Qualifying a woman is a game tactic that has been discussed by many of the credible game authors, and is something that should be in your arsenal of basic game tactics.

Qualification is of utmost importance because it’s not only powerful, but simple in it’s effect. Get the woman to qualify herself, and not only will she take your qualifying of her as a sign that you have options (pre-selection), but psychologically she will begin to feel as though you must be worthy of her attention and affection if she indeed goes ahead and qualifies herself, and she will if you are slick.

That because it’s engrained within human psychology to feel that something we work for MUST be valuable for the simple fact that we have put work in to achieve it, and qualifying yourself for something or to someone is putting in work to achieve it.

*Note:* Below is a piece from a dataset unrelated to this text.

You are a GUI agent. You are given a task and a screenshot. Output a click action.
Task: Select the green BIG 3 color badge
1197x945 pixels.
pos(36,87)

You know those sappy sayings about “anything great is worth fighting for”? Yea…not quite. Our psychology dictates that we subjectively interpret that the things we work for the hardest to be of the greatest worth. That’s why you make her work for it before she even knows if she wants it, because soon her psychology will take over and she WILL want it, even if she didn’t (or hadn’t made up her mind yet).

The opposite of qualifying a girl is a trap that most unenlightened men fall in to when they chase a girl. Tomassi writes,

[w]hen you think about it, it’s really a self-perpetuating cycle. Guy wants to qualify for girl’s intimacy, girl knows this, but isn’t attracted to the guy for the exact reason he is qualifying himself. Girl should be forthright with the “non-interest” guy, but still enjoys the attention and the affirmation that comes with it. Girl plays ‘friend’ and only becomes flirtatious when the attention flow breaks to reestablish it. Guy gets to make-or-break point, initiates intimacy and girl falls back on LJBF. Guy believes he still needs to qualify more and the cycle repeats.

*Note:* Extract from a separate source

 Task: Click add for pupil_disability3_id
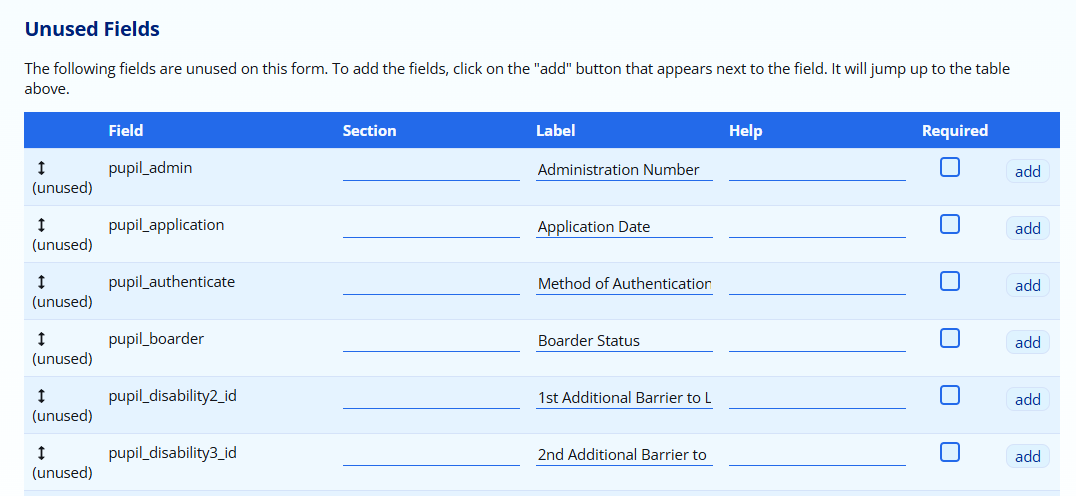click(1027, 456)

The importance of resisting qualifying yourself, and qualifying her during pickup is a given, but a go a little bit deeper with your qualifications. Instead of the basic qualification methods that involve probing her about her abilities, qualities, or background (“can you cook?”, “would you say you’re a very feminine girl?”, “are you educated?” etc.), plant some deeper seeds of qualification within her psyche. You can plant these seeds in an indirect way that avoid the direct questioning that the simpler methods entail.

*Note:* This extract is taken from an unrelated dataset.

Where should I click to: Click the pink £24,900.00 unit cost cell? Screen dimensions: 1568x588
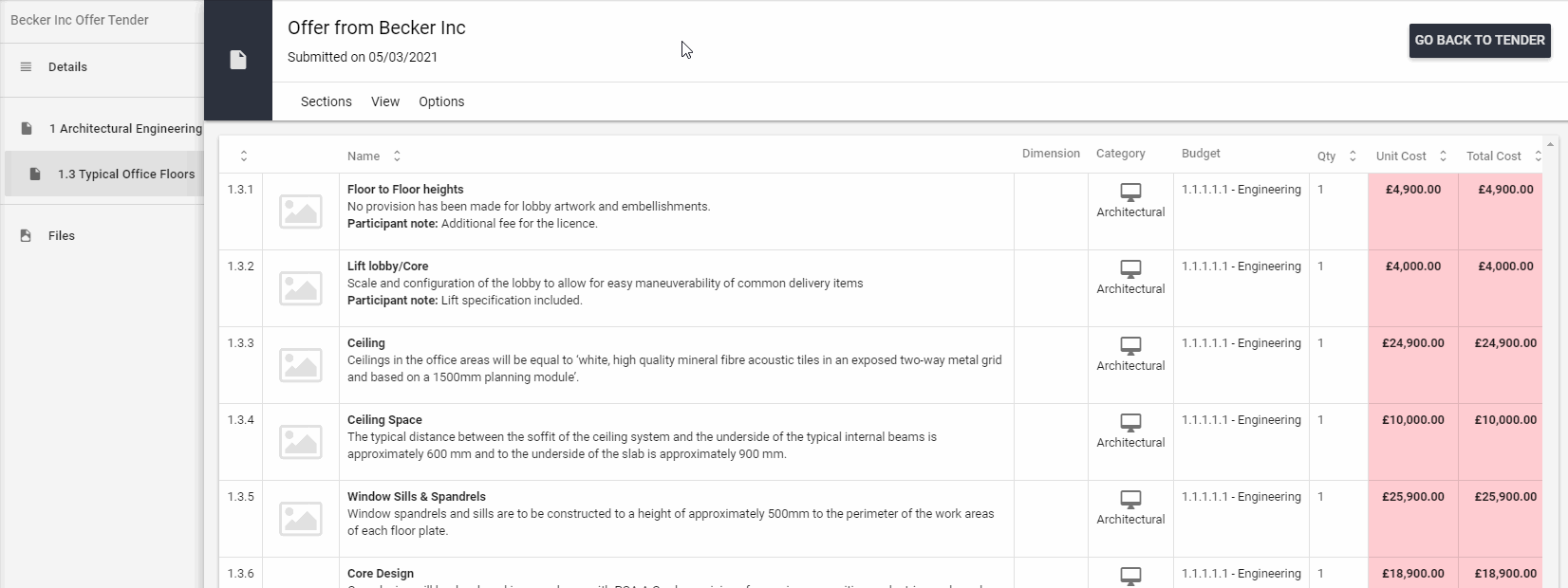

Mention things that will make her want to qualify on a long(er)-term basis:

If she asks about your ex(es), plant a seed for her qualifying her feminine nature or sexual abilities – “Things just didn’t work out between her and I. She really wasn’t right for me, aside from her feminine personality/aside from the great sex”.

You can formulate your qualifications in this manner instead of direct questioning, and you especially should do so if you want her to qualify herself through behaviours that you will find enjoyable in the long(er)-term, like cooking, submissiveness, blowjobs, frequency of sex, etc.

Using qualification in a more tactful manner will have just as much of an impact as a straight up question (“can you cook?” vs “I broke up with her because she couldn’t cook”), but will also leave a lasting impression because of the competition anxiety and dread inherent in the more tactful qualification.